Human-readable summary by default, with JSON appended. Use --json for pure JSON output:

{
  "target": "/path/to/skill",
  "files_scanned": 3,
  "summary": {"CRITICAL": 1, "HIGH": 2, "MEDIUM": 0, "LOW": 0},
  "findings": [
    {
      "file": "/path/to/skill/main.py",
      "line": 42,
      "category": "code_execution",
      "severity": "CRITICAL",
      "pattern": "eval() call",
      "context": "result = eval(user_input)",
      "note": "Arbitrary code execution. Almost never necessary in skills."
    }
  ]
}

Threat Intelligence

The threats/ directory contains machine-readable threat intelligence for agent skills. Each entry documents a known supply chain attack with:

  • Affected skill names and versions
  • Indicators of compromise (patterns, hashes, network IOCs)
  • Concrete mitigation steps
  • References to analysis

See threats/README.md for the full schema and usage. The threat feed is designed to be consumed by automated tools and shared across the security community.

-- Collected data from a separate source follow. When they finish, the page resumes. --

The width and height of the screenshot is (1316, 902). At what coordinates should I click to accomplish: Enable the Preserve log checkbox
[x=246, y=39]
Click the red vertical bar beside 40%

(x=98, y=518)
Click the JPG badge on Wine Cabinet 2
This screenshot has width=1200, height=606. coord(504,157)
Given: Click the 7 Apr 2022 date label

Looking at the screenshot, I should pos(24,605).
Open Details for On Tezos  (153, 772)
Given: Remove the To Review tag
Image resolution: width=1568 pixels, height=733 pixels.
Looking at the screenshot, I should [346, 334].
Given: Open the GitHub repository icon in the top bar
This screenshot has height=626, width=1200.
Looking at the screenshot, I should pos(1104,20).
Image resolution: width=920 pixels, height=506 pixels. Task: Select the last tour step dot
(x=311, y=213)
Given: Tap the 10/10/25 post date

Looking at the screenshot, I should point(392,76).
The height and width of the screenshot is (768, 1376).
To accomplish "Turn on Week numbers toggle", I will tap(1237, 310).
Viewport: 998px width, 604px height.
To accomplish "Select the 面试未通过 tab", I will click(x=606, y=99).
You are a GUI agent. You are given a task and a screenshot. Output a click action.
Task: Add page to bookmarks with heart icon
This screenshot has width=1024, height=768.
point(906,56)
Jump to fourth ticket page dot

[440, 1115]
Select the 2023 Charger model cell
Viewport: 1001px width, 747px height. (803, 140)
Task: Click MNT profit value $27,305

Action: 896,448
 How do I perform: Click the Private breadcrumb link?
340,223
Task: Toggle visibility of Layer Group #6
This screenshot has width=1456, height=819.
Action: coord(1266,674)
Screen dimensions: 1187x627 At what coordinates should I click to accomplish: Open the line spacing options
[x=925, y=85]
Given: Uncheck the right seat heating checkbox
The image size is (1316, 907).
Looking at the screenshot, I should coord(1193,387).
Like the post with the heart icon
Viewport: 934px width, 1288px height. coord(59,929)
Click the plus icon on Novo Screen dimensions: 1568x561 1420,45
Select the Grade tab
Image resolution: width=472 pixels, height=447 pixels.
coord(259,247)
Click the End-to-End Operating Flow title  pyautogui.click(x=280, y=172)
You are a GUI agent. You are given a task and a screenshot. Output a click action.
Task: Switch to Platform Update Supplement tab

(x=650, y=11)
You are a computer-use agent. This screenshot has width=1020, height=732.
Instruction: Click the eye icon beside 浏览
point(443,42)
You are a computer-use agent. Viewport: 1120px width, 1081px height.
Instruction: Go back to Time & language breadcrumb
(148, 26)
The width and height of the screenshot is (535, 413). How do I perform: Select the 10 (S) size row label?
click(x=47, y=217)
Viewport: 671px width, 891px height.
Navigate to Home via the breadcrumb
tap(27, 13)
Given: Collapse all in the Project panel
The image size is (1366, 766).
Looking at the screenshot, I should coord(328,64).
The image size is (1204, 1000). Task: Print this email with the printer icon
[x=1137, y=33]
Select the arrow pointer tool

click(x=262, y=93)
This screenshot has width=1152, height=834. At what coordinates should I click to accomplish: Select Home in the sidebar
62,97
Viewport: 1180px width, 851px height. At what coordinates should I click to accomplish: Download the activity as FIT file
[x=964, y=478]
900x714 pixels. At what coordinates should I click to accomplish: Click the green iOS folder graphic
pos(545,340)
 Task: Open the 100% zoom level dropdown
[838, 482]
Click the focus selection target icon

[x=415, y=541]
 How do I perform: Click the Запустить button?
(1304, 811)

Schema: schemas/threat-entry.json defines the JSON Schema for threat entries.

Limitations

This tool is honest about what it can't do:

  • No semantic analysis. It matches patterns, not intent. eval("2+2") and eval(attacker_input) look the same to it.
  • No obfuscation detection. If someone encodes malicious code in base64 and decodes it at runtime, this catches the base64.decode call but not what's inside.
  • No data flow tracking. It can't tell if os.getenv("HOME") is used for legitimate path construction or credential theft.
  • Python only. Doesn't scan JavaScript, shell scripts, config files, or other languages.
  • Comments are skipped. Lines starting with # are ignored, which means it won't flag dangerous patterns in comments (by design), but it also means a malicious payload hidden after a # on an otherwise active line could be missed.
  • Regex-based. Sophisticated evasion (string concatenation, variable indirection, dynamic attribute access) will bypass detection.

Bottom line: This catches low-hanging fruit and raises awareness. It does not certify code as safe. A clean scan means "no known patterns matched," not "this code is trustworthy."

Prior work

This builds on analysis from:

  • eudaemon_0 — Supply chain attack analysis for agent ecosystems
  • Rufio / Permiso P0 Labs — YARA-based threat intel and IOC identification
  • AI-Noon — Isnad trust framework for agent reputation

Dependencies

None. Standard library only (argparse, json, re, sys, pathlib, dataclasses).

License

MIT

Contributing

Issues and PRs welcome. If you find patterns this misses, or false positives that should be excluded, please report them.